Wartburg Castle is a popular stop on the Luther trail. When Luther spoke out against Church corruption, he was declared an outlaw and needed to run for his life. A sympathetic German prince gave him refuge. Disguised and under a fake name, Luther hid out here in this castle.

The actions of this solitary monk brought far-reaching changes.

Believing that everyone should be able to read the word of God, Luther began the daunting and dangerous task of translating the New Testament from the original Ancient Greek into German. He used simplified language — as he said, “like a mother talking to her children.” Just as the King James version of the Bible did for English, Luther's translation helped to establish a standard German language that's used to this day.

Luther's translation brought the Bible to the masses. As Germans actually read the Bible, they saw, as Luther had, that there was no mention of indulgences, purgatory, or even a pope.
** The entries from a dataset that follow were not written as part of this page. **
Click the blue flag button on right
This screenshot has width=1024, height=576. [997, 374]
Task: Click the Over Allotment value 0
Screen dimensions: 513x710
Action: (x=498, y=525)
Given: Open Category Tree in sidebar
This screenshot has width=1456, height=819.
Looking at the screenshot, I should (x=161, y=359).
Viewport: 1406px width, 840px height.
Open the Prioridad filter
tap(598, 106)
Just as the Church had feared, this further fanned the fires of reform.

This part of Germany was ground zero for the century of religious wars Luther’s reforms unwittingly unleashed.

A vivid portrayal of that tumultuous time with an intriguing communist twist can be seen above the town of Bad Frankenhausen. It’s a huge 360-degree panoramic painting commissioned in the 1980s by the communist East German government.
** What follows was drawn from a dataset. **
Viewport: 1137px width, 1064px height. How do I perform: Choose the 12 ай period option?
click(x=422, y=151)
The Peasant’s War Panorama, 400 feet around, was painted as communist propaganda. It remembers the 6,000 peasants who were slaughtered in a single battle. Armed with little more than shovels, they rose up against the Church and the ruling class during the Reformation. The detail is vivid. Using this popular revolt 500 years ago, it hammers home a familiar theme during the Cold War. Whether 16th-century peasants or 20th-century workers, the people’s struggle is long and ongoing.
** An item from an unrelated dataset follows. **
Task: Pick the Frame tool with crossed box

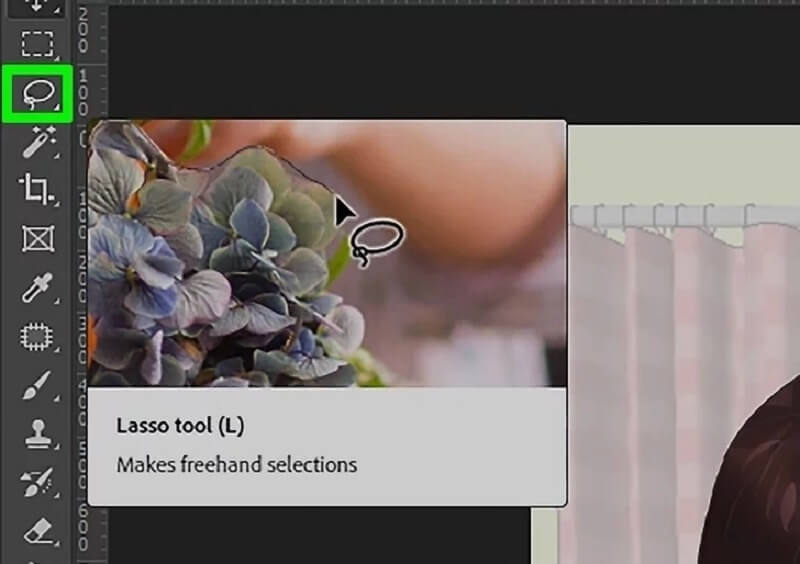Action: 38,238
The panorama portrays more than just a horrible battle. It represents the bloody transition between the medieval and the modern worlds. At the base gather 20 great humanists, change agents at the end of the Middle Ages — Luther, Erasmus, Copernicus, Columbus, and more.

Above them rages the colossal battle under a rainbow, imperial troops on the left, doomed rabble on the right. Nearby an aristocratic couple dances before a gallows. The message? — The elites continue to win.

Until German unification in the late 1800s, Germany was fragmented, a collection of small independent states. After the Reformation, those in the north ended up Lutheran (or Protestant), and those in the south remained Roman Catholic.